I was a mile away from my house, running up a hill, when the helpful voice whispered in my ear: "Please recharge your headset." It was the obsequious droid that was letting me know that I had no more seconds to wait before the music I was listening to turned to silence. Well, not exactly silence. I was suddenly aware of the pitter patter of my little feet on the sidewalk, muffled by the rubber buds that were still stuffed unnecessarily in my ears.
Decision time: Should I turn around and cut this exercise period short for the sake of being distracted/entertained as I sweat? Or should I press on? I had already tacitly committed to running seven miles that morning, and turning around at that point would give me a grand total of two. Hardly the workout I was anticipating. So I kept going. Up the hill, suddenly very aware of the rhythm of my steps. I thought of a metronome. I imagined that keeping a steady beat would give me a steady pace, which is something I don't always achieve when I have all those different tempos pouring in to my head. All those words. All those melodies. The playlist I had compiled was engineered to bring a certain spring to my step.
Now those tunes were gone, and I thought of my therapist from way back when. She suggested to me that I didn't always have to drown out the world with music. She advised me, not always but from time to time, to run without headphones. To listen to the world around me. Shortly after that, as I crested another hill, I came upon two neighbors discussing the fate of the house across the street from them. "Yeah, he's not really in Hawaii. He's in debt up to his ears. She's just camping out there."

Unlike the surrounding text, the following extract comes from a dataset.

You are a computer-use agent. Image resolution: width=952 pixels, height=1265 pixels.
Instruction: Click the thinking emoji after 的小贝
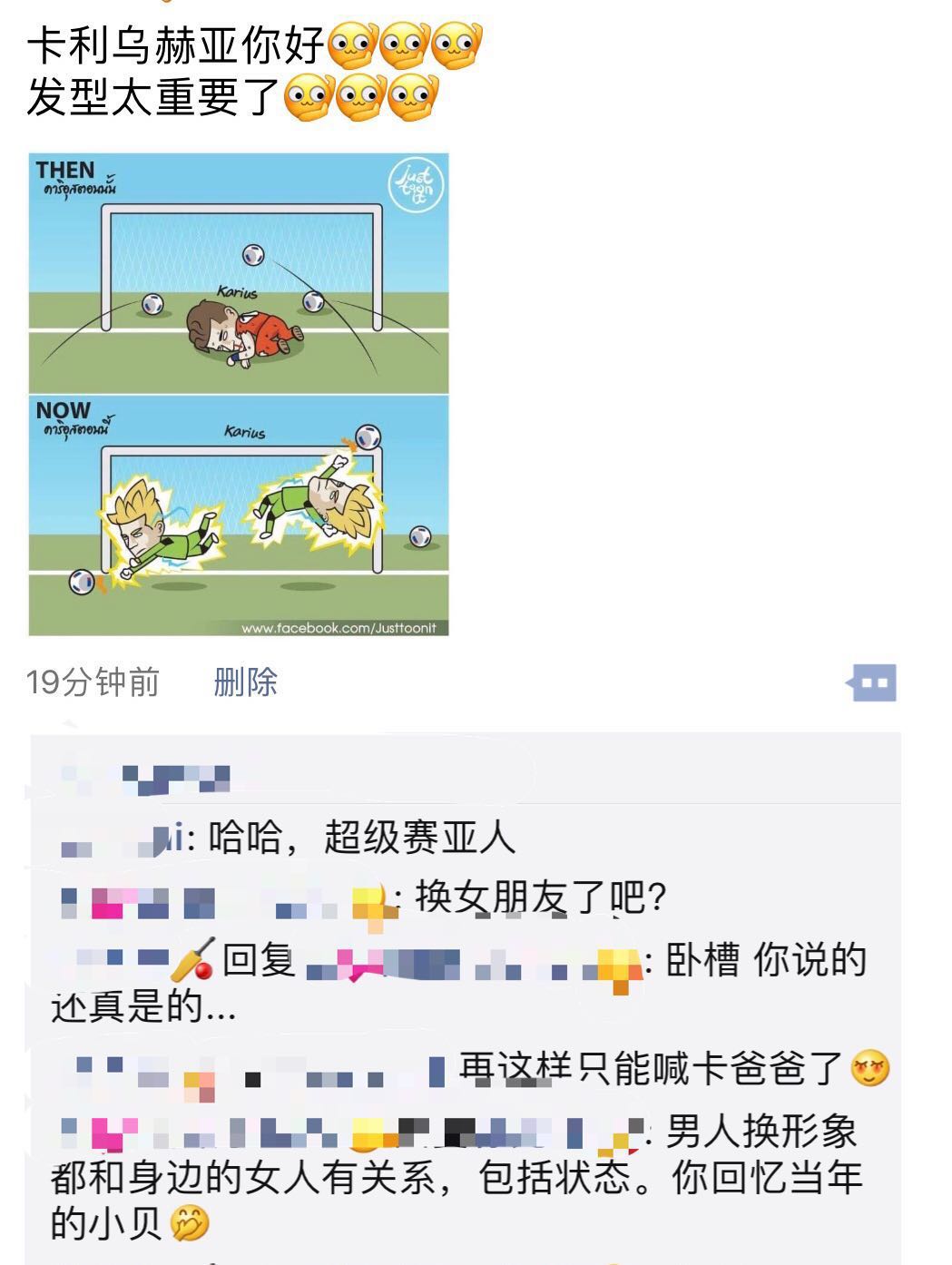pos(190,1223)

Now I wanted to stop for a completely different reason. I wanted in on the conversation. Who was she and was anybody going to call the authorities and was there a meth lab involved? But I kept moving.
About a mile away from that dialogue, I overheard a mother yelling at her daughter from the front porch, "You're not going to wear that outside, are you?" If I stopped there, I might take in a little teenage angst. But I kept moving.
As I ran, I heard motors roar and purr and belch on street beside me. I heard the town start to wake up. Yards were watered in anticipation of another hot day. Children screamed from living rooms because sometimes that happens too.
And all the while I kept that metronome ticking. When I made it home, I busied myself about the yard. Trees to water, roses to tend. I listened to birds singing and squirrels chasing one another in the trees. All of this sound made me feel closer to my world. Which was fine.
Then I went inside and charged my headphones.